Amazon Runs Ads on ChatGPT While Aggressively Blocking AI From Scraping Its Own Data
Amazon has begun placing advertisements on ChatGPT in a bid to capture the AI platform’s enormous user base — all while aggressively locking down its own product data to prevent AI systems from doing exactly the same thing in reverse. The move exposes a deep and telling contradiction at the heart of the e-commerce giant’s artificial intelligence strategy.
Rather than opening its product catalog for integration and indexing by AI platforms, Amazon is treating them purely as traffic acquisition channels — a paid funnel to redirect consumers back to its own walled-garden marketplace. The company is effectively saying: AI platforms are valuable enough to advertise on, but not trustworthy enough to share data with.
This two-faced posture didn’t emerge overnight. Amazon has systematically built a fortress around its shopping data over the past year. According to marketplace intelligence firm Marketplace Pulse, Amazon stopped providing product data feeds to Google Shopping last year. At the same time, it updated its underlying platform code to block a range of crawler bots — including OpenAI’s own web scraper. Earlier this year, the company went a step further, securing a court injunction to forcibly prevent Perplexity’s AI agent from scraping its platform data.
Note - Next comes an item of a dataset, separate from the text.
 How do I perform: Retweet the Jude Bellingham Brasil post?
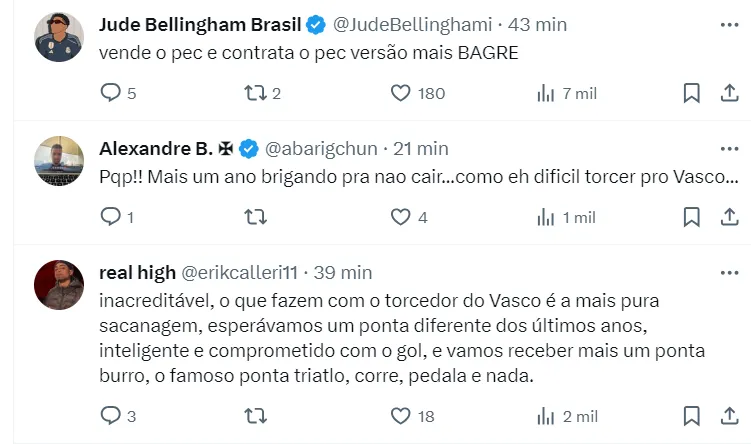tap(256, 93)
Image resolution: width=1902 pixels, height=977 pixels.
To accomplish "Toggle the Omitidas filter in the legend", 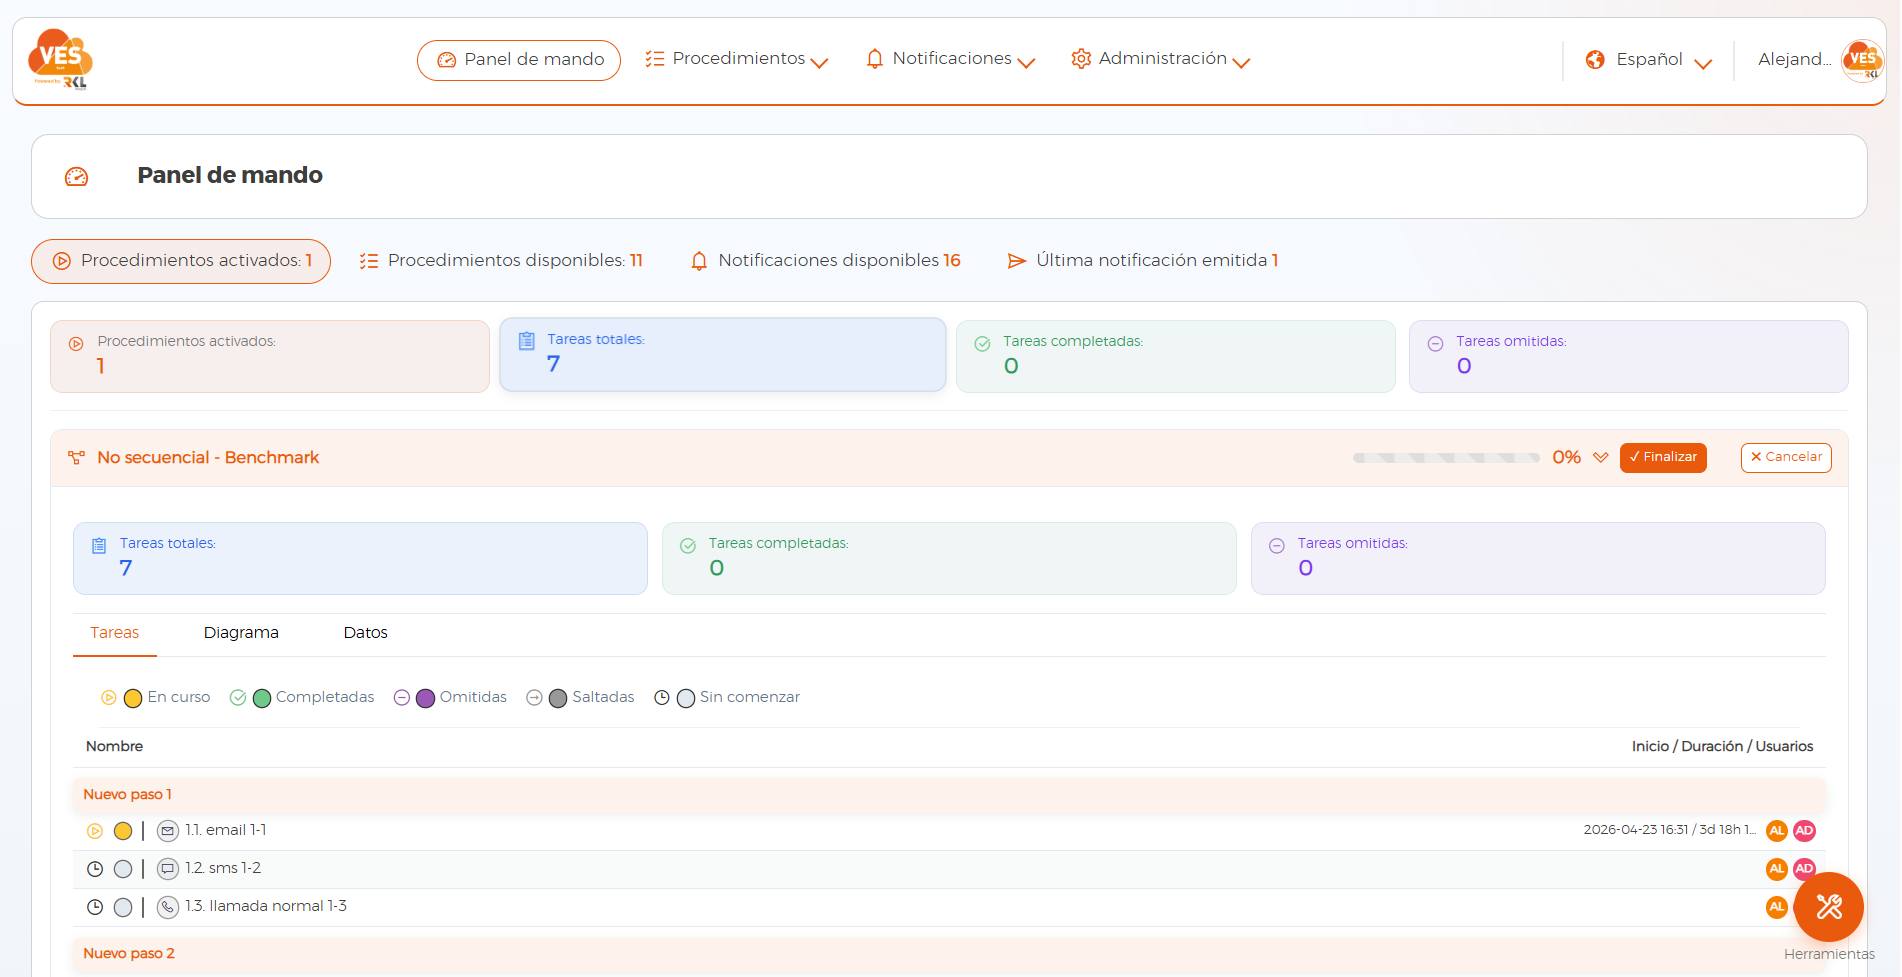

The strategy is clear: Amazon sees AI platforms as a massive new distribution channel for reaching shoppers, but it has no intention of letting those same platforms build competing shopping experiences off Amazon’s own product intelligence. Every click Amazon buys on ChatGPT is a customer it hopes to lock into its ecosystem — a customer who, once inside, will browse products that no external AI can catalog or compare against alternatives elsewhere.
For OpenAI, Amazon’s advertising dollars represent an early but significant validation of ChatGPT’s potential as an ad-supported platform. The deal signals that major advertisers are beginning to view AI chat interfaces as a legitimate channel alongside search and social media — even as the broader industry wrestles with the unresolved tensions between data openness and data protection in the age of AI.